Directions for this task
Please reproduce the listing below line for line, with no changes.

Collection entries
+++

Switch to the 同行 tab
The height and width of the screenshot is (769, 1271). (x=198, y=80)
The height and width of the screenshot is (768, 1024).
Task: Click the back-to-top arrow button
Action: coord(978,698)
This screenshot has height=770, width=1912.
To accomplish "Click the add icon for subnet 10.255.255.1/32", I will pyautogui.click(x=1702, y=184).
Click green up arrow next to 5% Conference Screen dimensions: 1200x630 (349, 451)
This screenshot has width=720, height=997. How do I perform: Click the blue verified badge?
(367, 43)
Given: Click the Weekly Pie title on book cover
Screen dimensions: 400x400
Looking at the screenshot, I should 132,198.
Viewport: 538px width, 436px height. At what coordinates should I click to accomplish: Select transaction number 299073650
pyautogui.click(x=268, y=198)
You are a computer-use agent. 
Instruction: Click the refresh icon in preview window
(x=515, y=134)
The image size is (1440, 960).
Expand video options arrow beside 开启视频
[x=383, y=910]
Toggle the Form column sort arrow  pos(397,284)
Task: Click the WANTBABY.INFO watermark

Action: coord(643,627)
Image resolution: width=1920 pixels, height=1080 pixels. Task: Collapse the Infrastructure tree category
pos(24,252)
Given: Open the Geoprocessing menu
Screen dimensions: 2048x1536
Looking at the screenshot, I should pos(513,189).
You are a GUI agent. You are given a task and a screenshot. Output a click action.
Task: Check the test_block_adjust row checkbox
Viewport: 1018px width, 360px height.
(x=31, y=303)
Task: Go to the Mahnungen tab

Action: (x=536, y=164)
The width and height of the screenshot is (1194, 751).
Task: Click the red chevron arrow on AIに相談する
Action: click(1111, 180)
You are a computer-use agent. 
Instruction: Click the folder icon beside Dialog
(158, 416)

+++

Exercise output
Switch to the 同行 tab
The height and width of the screenshot is (769, 1271). (x=198, y=80)
The height and width of the screenshot is (768, 1024).
Task: Click the back-to-top arrow button
Action: coord(978,698)
This screenshot has height=770, width=1912.
To accomplish "Click the add icon for subnet 10.255.255.1/32", I will pyautogui.click(x=1702, y=184).
Click green up arrow next to 5% Conference Screen dimensions: 1200x630 (349, 451)
This screenshot has width=720, height=997. How do I perform: Click the blue verified badge?
(367, 43)
Given: Click the Weekly Pie title on book cover
Screen dimensions: 400x400
Looking at the screenshot, I should 132,198.
Viewport: 538px width, 436px height. At what coordinates should I click to accomplish: Select transaction number 299073650
pyautogui.click(x=268, y=198)
You are a computer-use agent. 
Instruction: Click the refresh icon in preview window
(x=515, y=134)
The image size is (1440, 960).
Expand video options arrow beside 开启视频
[x=383, y=910]
Toggle the Form column sort arrow  pos(397,284)
Task: Click the WANTBABY.INFO watermark

Action: coord(643,627)
Image resolution: width=1920 pixels, height=1080 pixels. Task: Collapse the Infrastructure tree category
pos(24,252)
Given: Open the Geoprocessing menu
Screen dimensions: 2048x1536
Looking at the screenshot, I should pos(513,189).
You are a GUI agent. You are given a task and a screenshot. Output a click action.
Task: Check the test_block_adjust row checkbox
Viewport: 1018px width, 360px height.
(x=31, y=303)
Task: Go to the Mahnungen tab

Action: (x=536, y=164)
The width and height of the screenshot is (1194, 751).
Task: Click the red chevron arrow on AIに相談する
Action: click(1111, 180)
You are a computer-use agent. 
Instruction: Click the folder icon beside Dialog
(158, 416)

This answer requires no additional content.